■ Exercise objective
Only the text of the records below belongs in the answer, copied exactly, with pictures omitted.

Stored items from a collection
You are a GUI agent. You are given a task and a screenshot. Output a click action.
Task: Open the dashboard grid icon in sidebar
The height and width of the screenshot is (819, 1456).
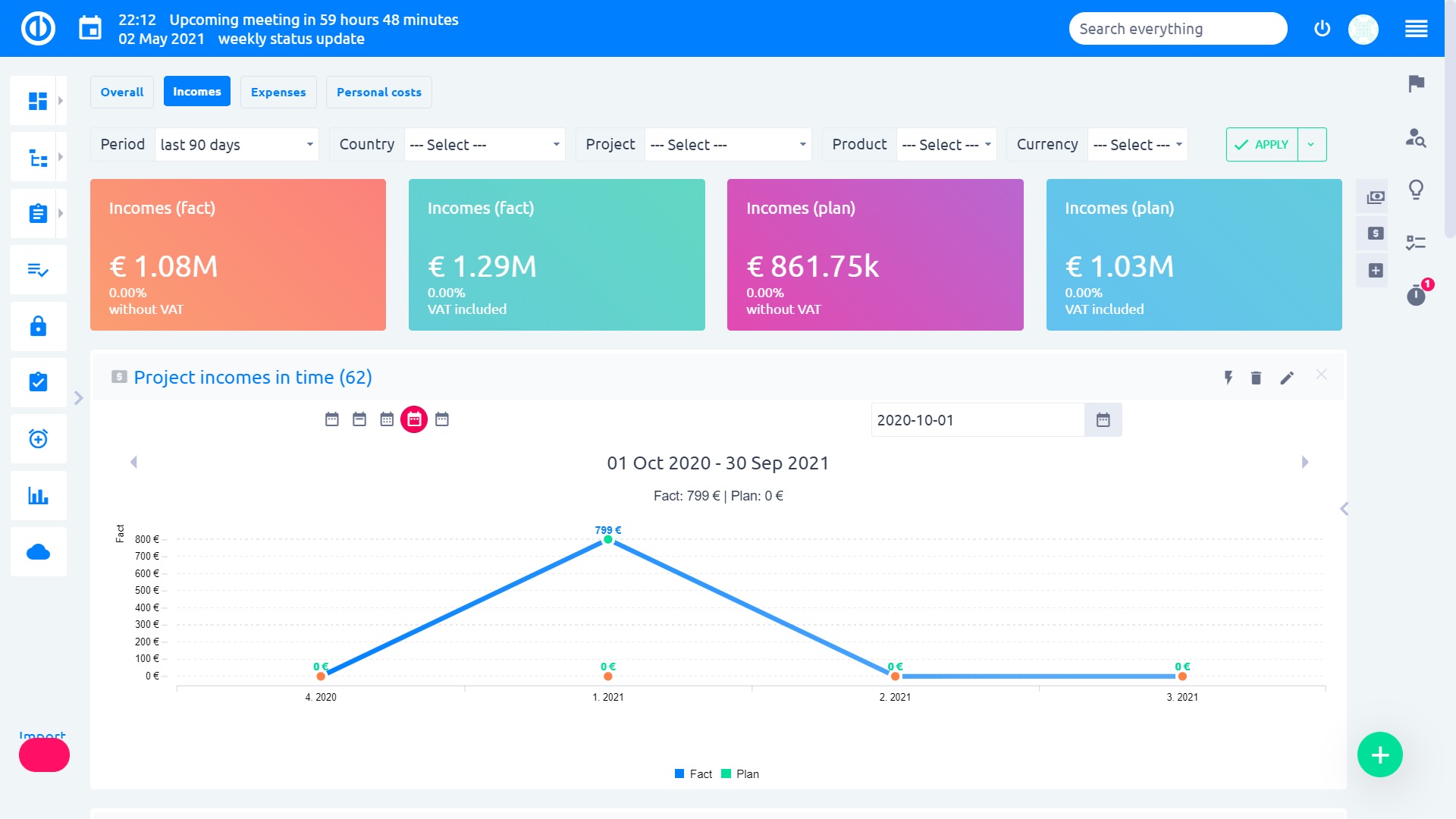coord(38,100)
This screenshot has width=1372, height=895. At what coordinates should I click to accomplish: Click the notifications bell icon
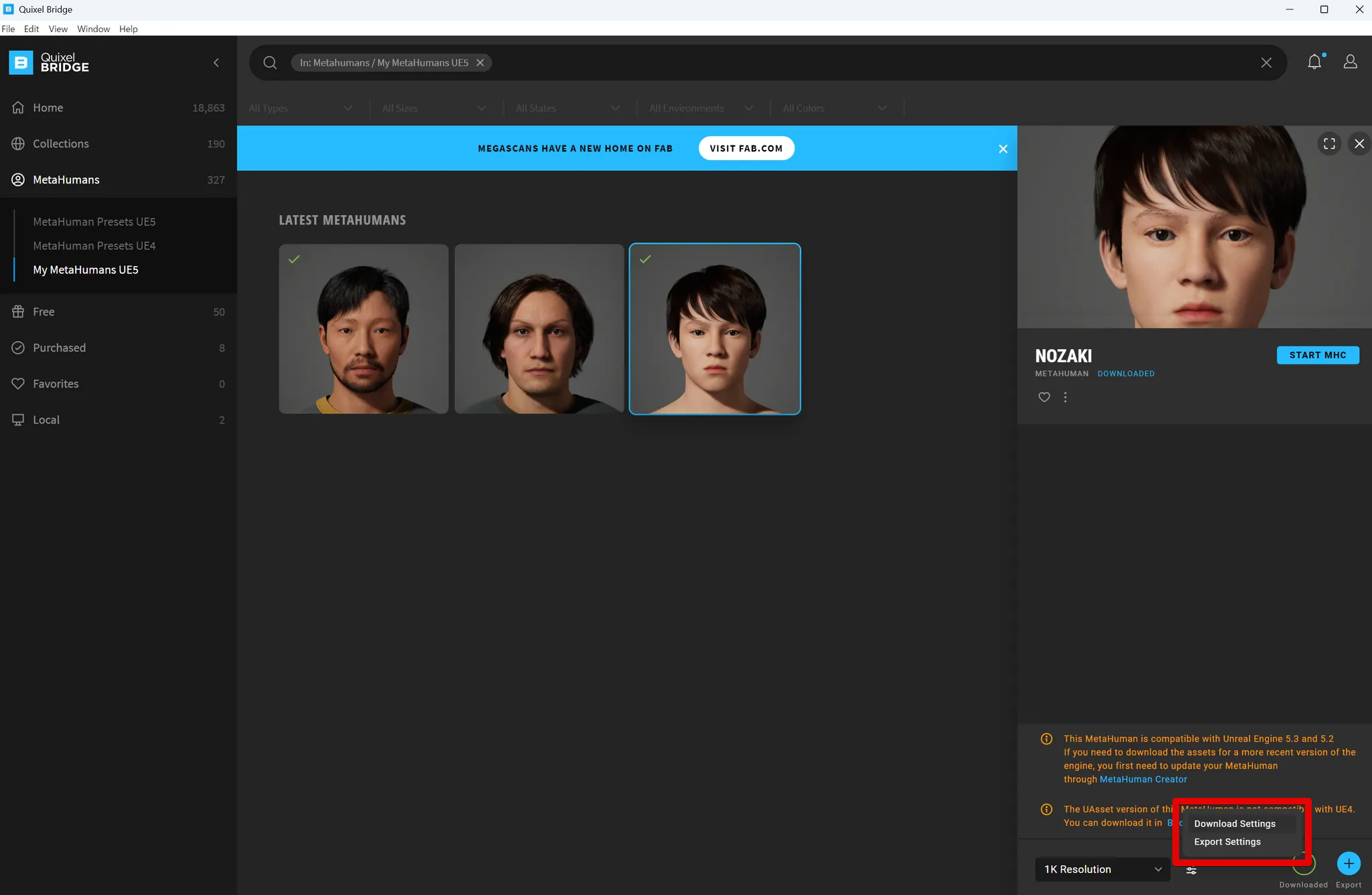pos(1314,62)
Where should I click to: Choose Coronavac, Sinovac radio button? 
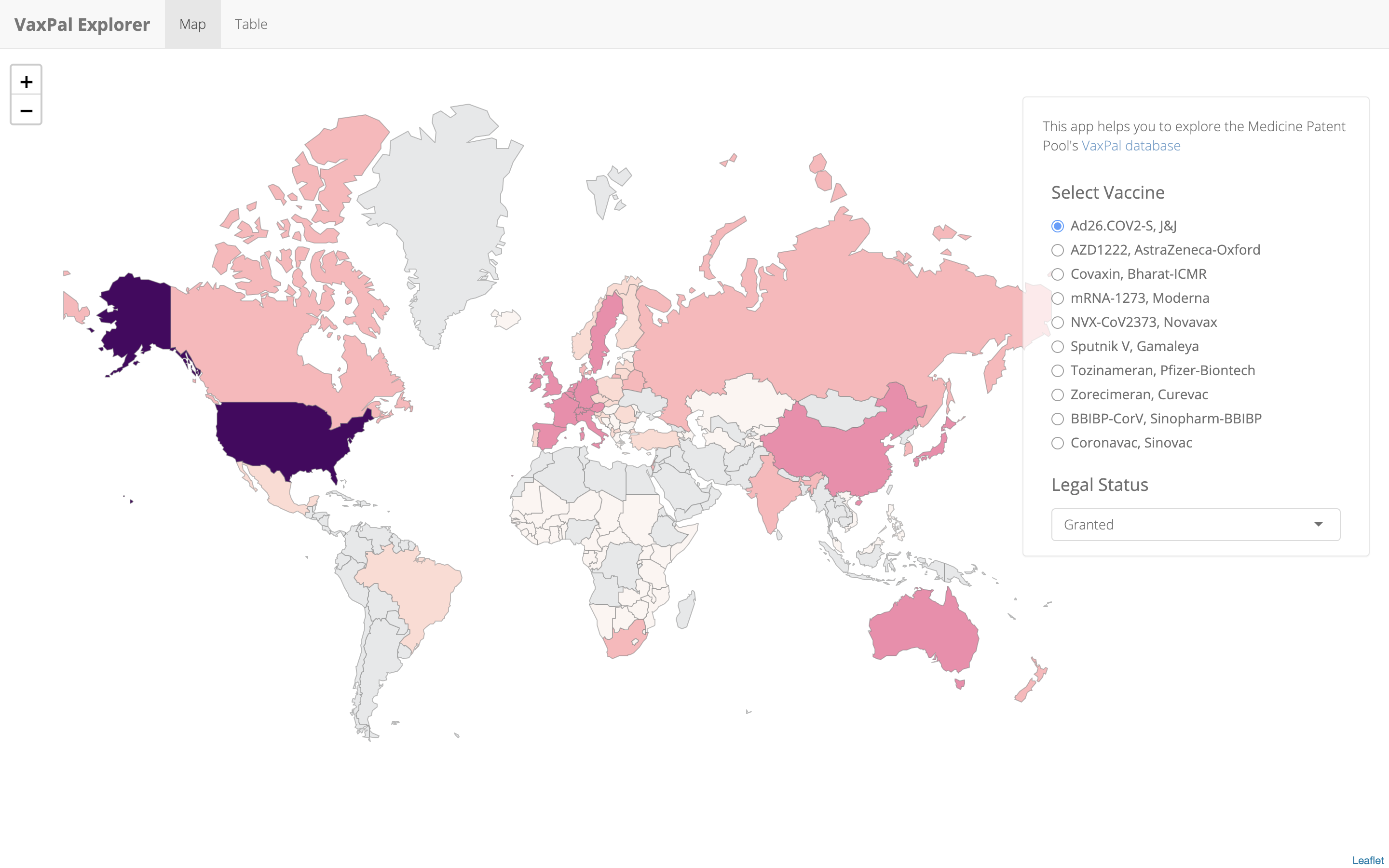[x=1057, y=443]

■ Task result
You are a GUI agent. You are given a task and a screenshot. Output a click action.
Task: Open the dashboard grid icon in sidebar
The height and width of the screenshot is (819, 1456).
coord(38,100)
This screenshot has width=1372, height=895. At what coordinates should I click to accomplish: Click the notifications bell icon
pos(1314,62)
Where should I click to: Choose Coronavac, Sinovac radio button? 
[x=1057, y=443]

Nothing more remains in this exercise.